M. [M] a été engagé en 1996 par la société Qualience, devenue Silicomp Management puis Fime. Il a été licencié en 2004, réintégré en 2013, puis a pris acte de la rupture de son contrat en 2014. Après des recours judiciaires, la Cour d’appel de Versailles a partiellement donné raison à M. [M] en 2021, condamnant Fime à lui verser diverses sommes. La Cour de cassation a cassé l’arrêt en 2023 en raison d’une erreur de la cour d’appel sur la discrimination et l’entrave à l’exercice de ses fonctions de représentant du personnel.
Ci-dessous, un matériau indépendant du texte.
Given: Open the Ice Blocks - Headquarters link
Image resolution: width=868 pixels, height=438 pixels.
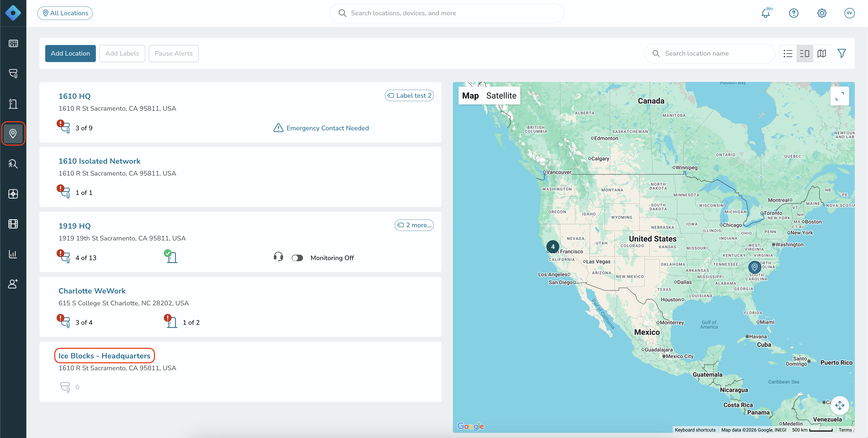Looking at the screenshot, I should [104, 356].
L’affaire est renvoyée devant la cour d’appel de Versailles pour réexamen.

REPUBLIQUE FRANÇAISE
AU NOM DU PEUPLE FRANÇAIS

20 mars 2024
Cour d’appel de Versailles
RG n°
23/01465
COUR D’APPEL

DE

VERSAILLES

Code nac : 80A

Chambre sociale 4-4

ARRET N°

CONTRADICTOIRE

DU 20 MARS 2024

N° RG 23/01465

N° Portalis DBV3-V-B7H-V4NR

AFFAIRE :

[I] [M]

C/

Société FIME

Décision déférée à la cour : Jugement rendu le 26 septembre 2016 par le Conseil de Prud’hommes – Formation paritaire de VERSAILLES

N° RG : F 15/00681

Copies exécutoires et certifiées conformes délivrées à:

Me Philippe CHATEAUNEUF

Me Sabine LEYRAUD

le :

RÉPUBLIQUE FRANÇAISE

AU NOM DU PEUPLE FRANÇAIS

LE VINGT MARS DEUX MILLE VINGT QUATRE,

La cour d’appel de VERSAILLES, a rendu l’arrêt suivant dont la mise à disposition a été fixée au 21 février 2024 puis prorogée au 20 mars 2024, dans l’affaire entre :

DEMANDEUR devant la cour d’appel de Versailles saisie comme cour de renvoi, en exécution d’un arrêt de la Cour de cassation du 17 mai 2023 cassant et annulant l’arrêt rendu par la cour d’appel de Versailles le 15 septembre 2021,

Monsieur [I] [M]

né le 24 février 1946 à [Localité 5]

de nationalité française

[Adresse 1]

[Localité 2]

Représenté par Me Philippe CHATEAUNEUF, Constitué, avocat au barreau de VERSAILLES, vestiaire : 643 et Me Thierry BILLET, Plaidant, avocat au barreau d’ANNECY, vestiaire : 109

****************

DEFENDERESSE DEVANT LA COUR DE RENVOI

Société FIME

N° SIRET : 419 311 329

[Adresse 4]

[Adresse 4]

[Localité 3]

Représentée par Me Sabine LEYRAUD de la SELARL CLEMENT-CUZIN LEYRAUD DESCHEEMAKER, Plaidant/ Constitué, avocat au barreau de GRENOBLE, vestiaire : B20

****************

Composition de la cour :

En application des dispositions de l’article 805 du code de procédure civile, l’affaire a été débattue à l’audience publique du 13 décembre 2023 les avocats des parties ne s’y étant pas opposés, devant Madame Aurélie PRACHE, Président, chargée du rapport.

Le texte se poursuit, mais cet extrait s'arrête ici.